Early morning. Bleary-eyed we stumble from one car into another to start our journey. Takeaway coffees clutched in hands and forgotten mobile alarm clocks reminding us that we would normally just be waking up. It’s worth it though. Our destination? Brighton. The seaside town that is fast becoming synonymous with SEO in the UK. To the largest search marketing conference in the UK. To BrightonSEO.
Twice yearly this pilgrimage is made, and we’re not alone, 3,000 other search marketing professionals converge on the seafront every April and September to hear talks ranging from the fundamentals of search marketing to details of cutting-edge experiments and the future of SEO.
There’s something very energising about being amongst thousands of other specialists in your field. Although picking the right talks to attend can be a struggle and there are some misses alongside the hits, I always find I come away with a new theory or idea I want to test. This time is no different.
My focus this time (well, always) is technical SEO. The fundamentals of how search engines crawl, index and display websites is in my opinion, the most important element of SEO. As such, I was particularly excited to sit in on the Technical SEO, Crawl and Indexation streams. Neither disappointed.
There was a lot of information given, some ground-breaking… some less so. I want to give you an overview of what I consider to be the most important points raised in these two particular sessions. I’ll keep it light, promise.
First up, Dawn Anderson’s talk on “Generational Cruft in SEO”, the premise – there is never a new website when it has history. Sites evolve with every new design and CMS, rather than get replaced.
Essentially, the key points I took from this talk is that every URL you create has an impact on your site for years to come. Most SEOs and website owners are guilty of paying little attention to the URLs they create past the use of keywords and potentially their length. It’s a general feeling that if you change your mind about a URL, or decide a page is no longer needed, it’s a simple case of redirecting it or letting it fall away to a 404 “not found” page and it can be forgotten. However, as Dawn carefully pointed out, this simply isn’t the case.
With response codes, the 4XX codes denote that a page can no longer be found. In the case of a 404 code, it means the page could not be found on the server. Essentially, it means either the page has been removed or moved, or the URL has been typed in incorrectly. Google has stated in the past that it will often crawl a 404 page more than once to check that it is definitely dead and gone, and not just the result of an error. It can therefore still eat into your precious (limited) crawl budget. Too many 404s on large sites like e-commerce shops, could result in pages you do want crawled and indexed not being reached before the crawl budget runs out.
The better idea is to redirect your 404 pages or to mark them as 410 “gone”. The 410 status tells the search engines that this page is never coming back.
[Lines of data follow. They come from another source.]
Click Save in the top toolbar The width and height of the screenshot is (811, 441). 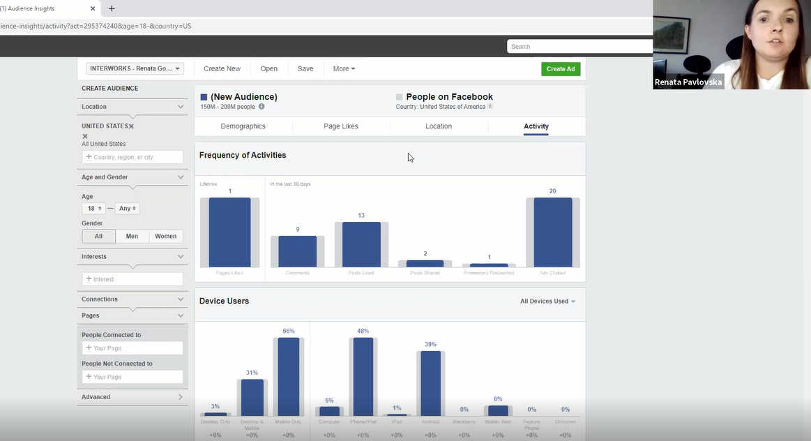305,69
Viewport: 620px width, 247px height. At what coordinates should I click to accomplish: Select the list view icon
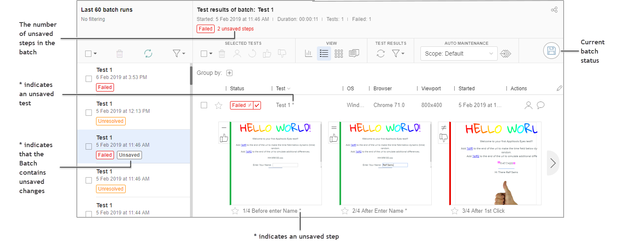[x=324, y=53]
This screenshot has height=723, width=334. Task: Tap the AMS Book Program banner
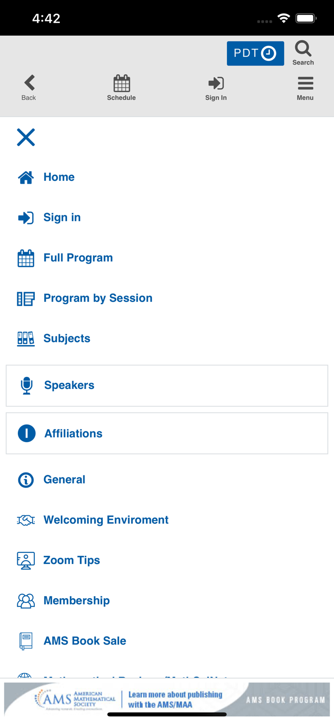point(167,699)
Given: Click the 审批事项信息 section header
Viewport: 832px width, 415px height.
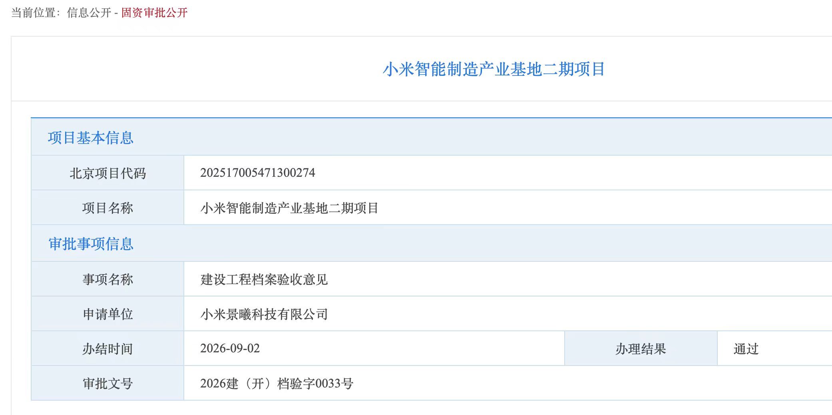Looking at the screenshot, I should coord(91,244).
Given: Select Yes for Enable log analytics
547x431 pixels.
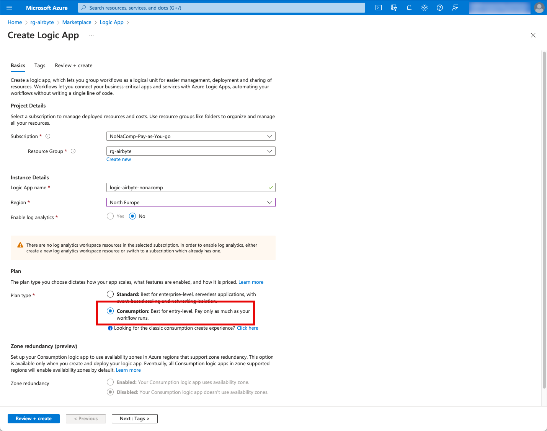Looking at the screenshot, I should 110,216.
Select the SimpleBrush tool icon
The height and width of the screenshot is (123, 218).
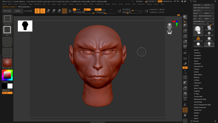pyautogui.click(x=198, y=39)
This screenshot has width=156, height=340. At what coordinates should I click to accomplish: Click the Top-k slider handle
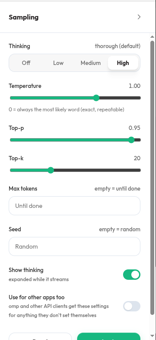pyautogui.click(x=51, y=170)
Google’s webmaster liaison John Mueller said, “We do treat 410s slightly differently than 404s. In particular, we’ll sometimes want to confirm a 404 before removing a URL from the index, and we tend to do that faster with a 410 HTTP result code… if you want to speed up the removal (and don’t want to use a noindex meta tag or the urgent URL removal tools), then a 410 might have a small time-advantage over a 404.”
Dawn raised the point that the issue with 404s is they are the default, so the search engines can’t be sure the pages are intentionally gone. With a 410, however, a webmaster has had to make a decision and take a definitive action which gives the search engines a better idea that the page really is gone. Googlebot is known to keep trying to recrawl 404 pages years after they first returned that code. Over time that’s a lot of resources wasted crawling pages you no longer care about. Therefore, if crawl budget is an issue for your site it is worth considering the 410 as an alternative to the 404.
Not sure if crawl budget is an issue for your site? Server logs are your best bet. Server logs can show you how your website is being crawled by Googlebot and others, and with that you can determine if there are any parts of your site that are not getting reached. Another good point that was raised in the Technical SEO stream.
The next session I want to talk about is Cindy Krum’s discussion about Mobile First Indexing in the Crawl and Indexation stream. Cindy started the talk with the insightful observation that “mobile first indexing” doesn’t mean “mobile first design”. Just because your site looks super fancy on a mobile device, does not mean you are ready for the mobile first index.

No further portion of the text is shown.